*Work instruction*:
Begin at the line that holds "Where should I" and retype every line through the end of the material, both included. Leave out the pictures.

*Provided records*:
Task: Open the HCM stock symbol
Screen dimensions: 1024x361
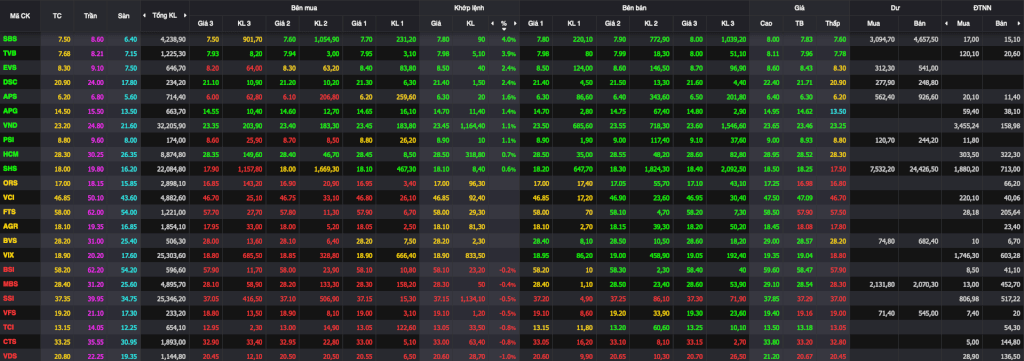Action: click(x=10, y=153)
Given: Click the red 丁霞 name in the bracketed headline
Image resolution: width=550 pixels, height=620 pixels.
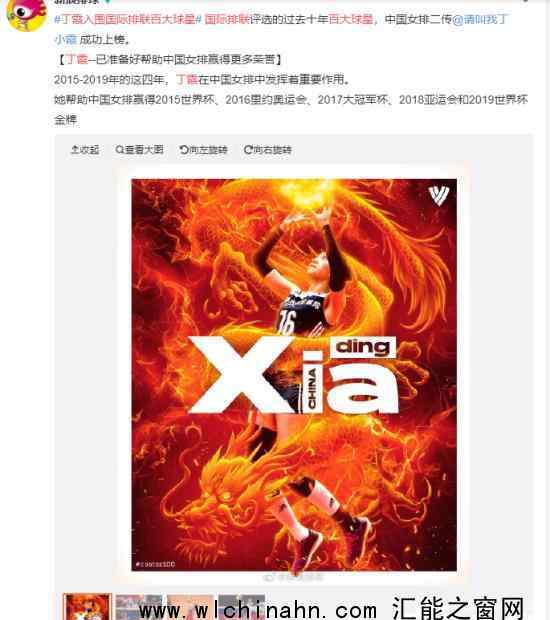Looking at the screenshot, I should tap(77, 59).
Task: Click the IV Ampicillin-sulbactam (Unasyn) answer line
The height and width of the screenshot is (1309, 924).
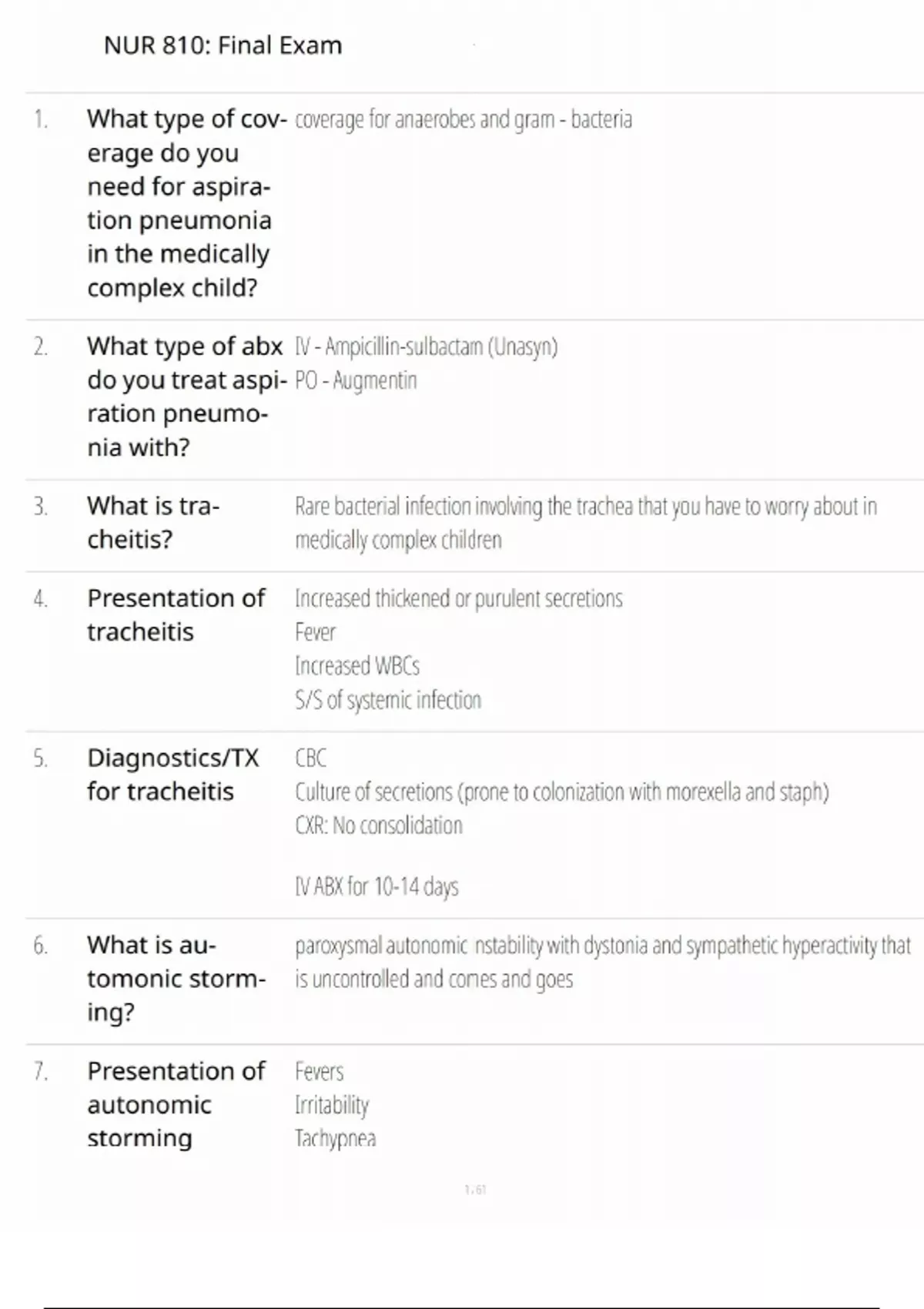Action: [426, 346]
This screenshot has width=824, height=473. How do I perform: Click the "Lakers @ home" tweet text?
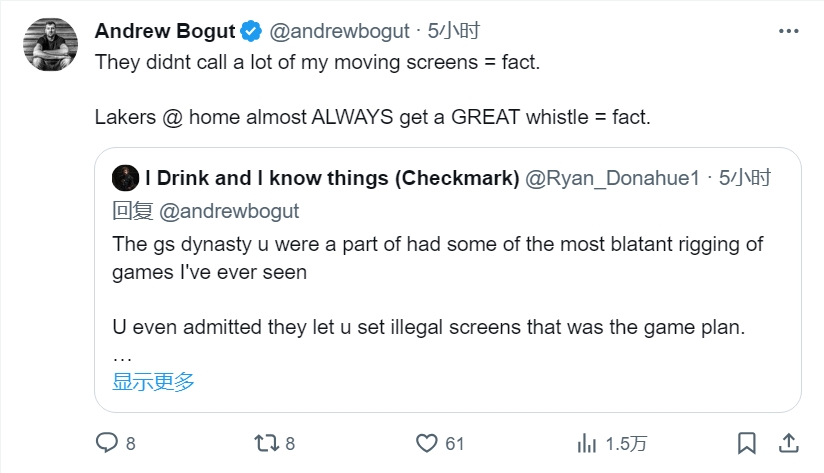[372, 117]
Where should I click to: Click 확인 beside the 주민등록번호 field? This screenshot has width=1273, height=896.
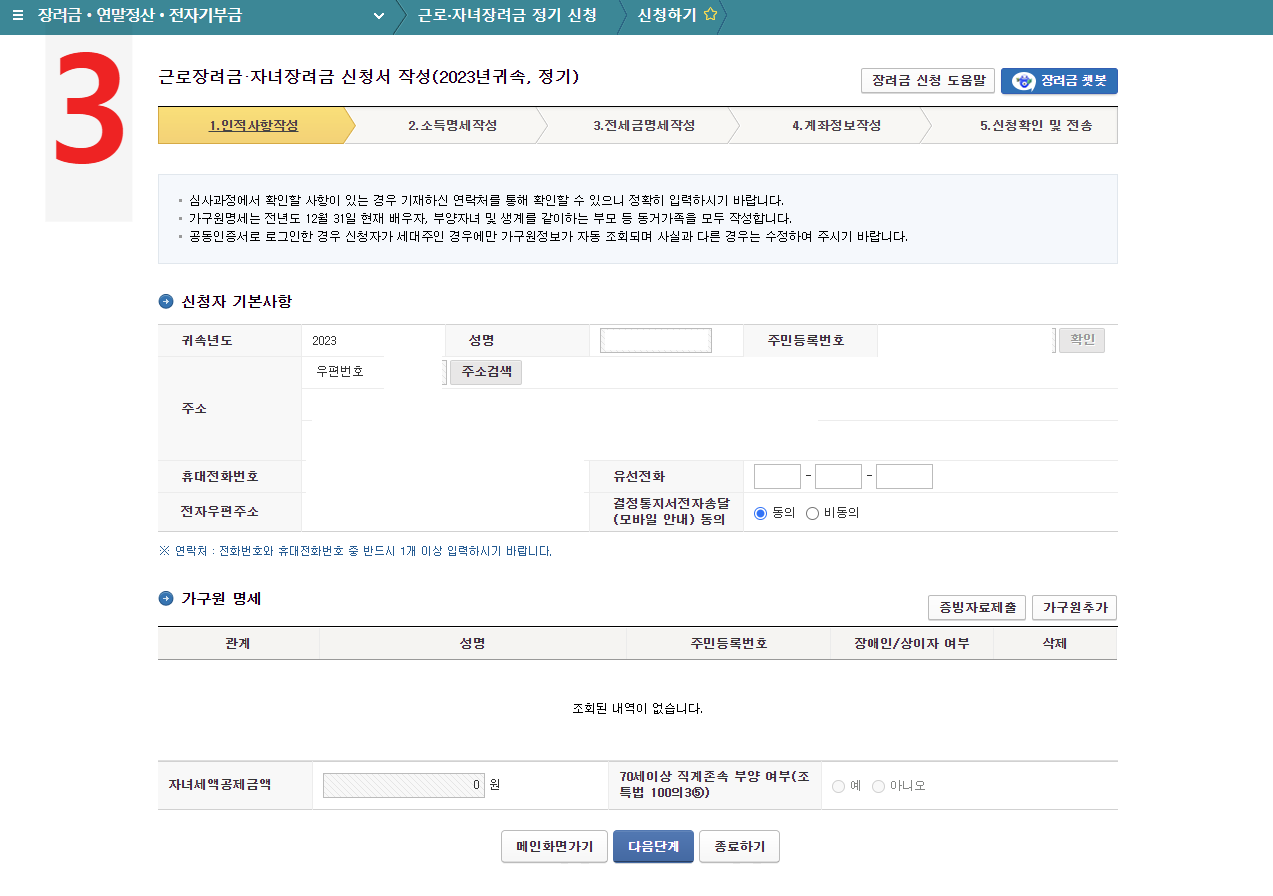point(1081,340)
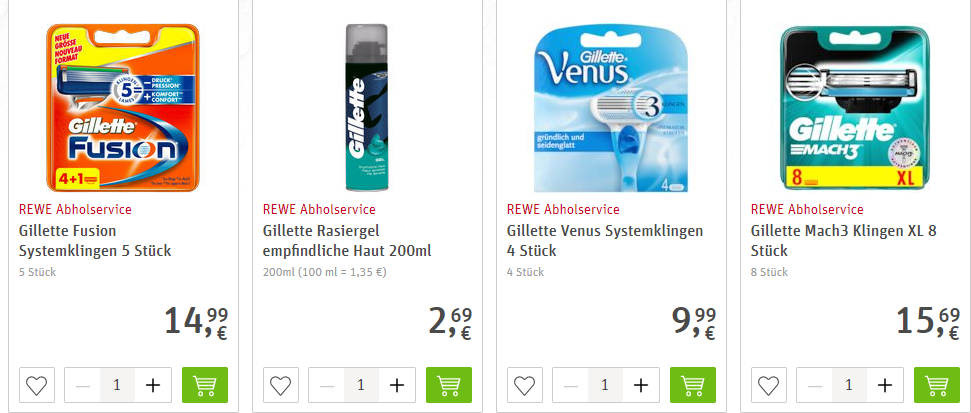The height and width of the screenshot is (413, 971).
Task: Mark Gillette Rasiergel as favorite
Action: (x=281, y=385)
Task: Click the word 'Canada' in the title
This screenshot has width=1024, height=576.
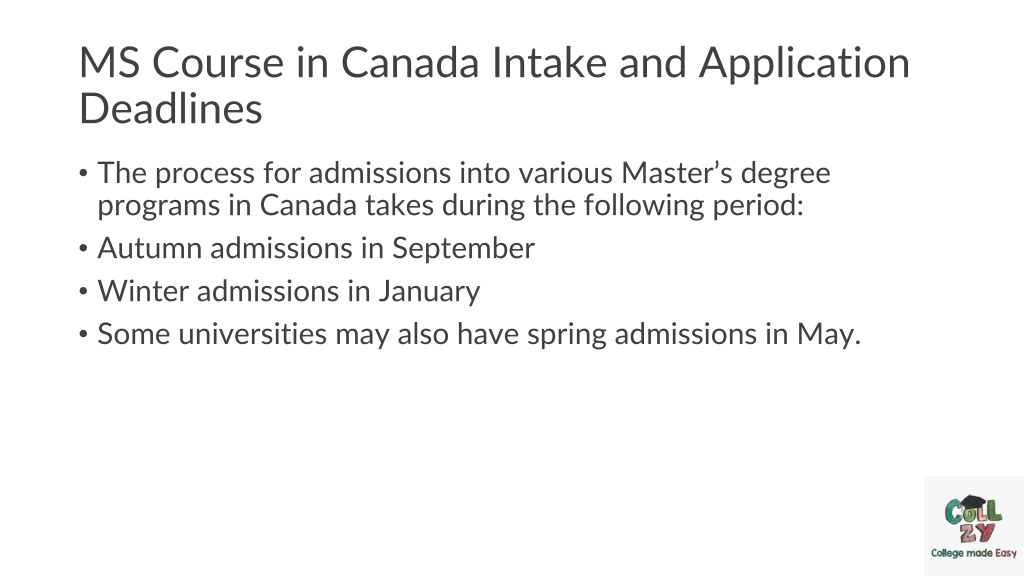Action: tap(410, 63)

*Written solution*:
Where should I click to: Click 확인 beside the 주민등록번호 field? This screenshot has width=1273, height=896.
point(1081,340)
The height and width of the screenshot is (413, 971).
Task: Mark Gillette Rasiergel as favorite
Action: (x=281, y=385)
Task: Click the word 'Canada' in the title
This screenshot has width=1024, height=576.
Action: tap(410, 63)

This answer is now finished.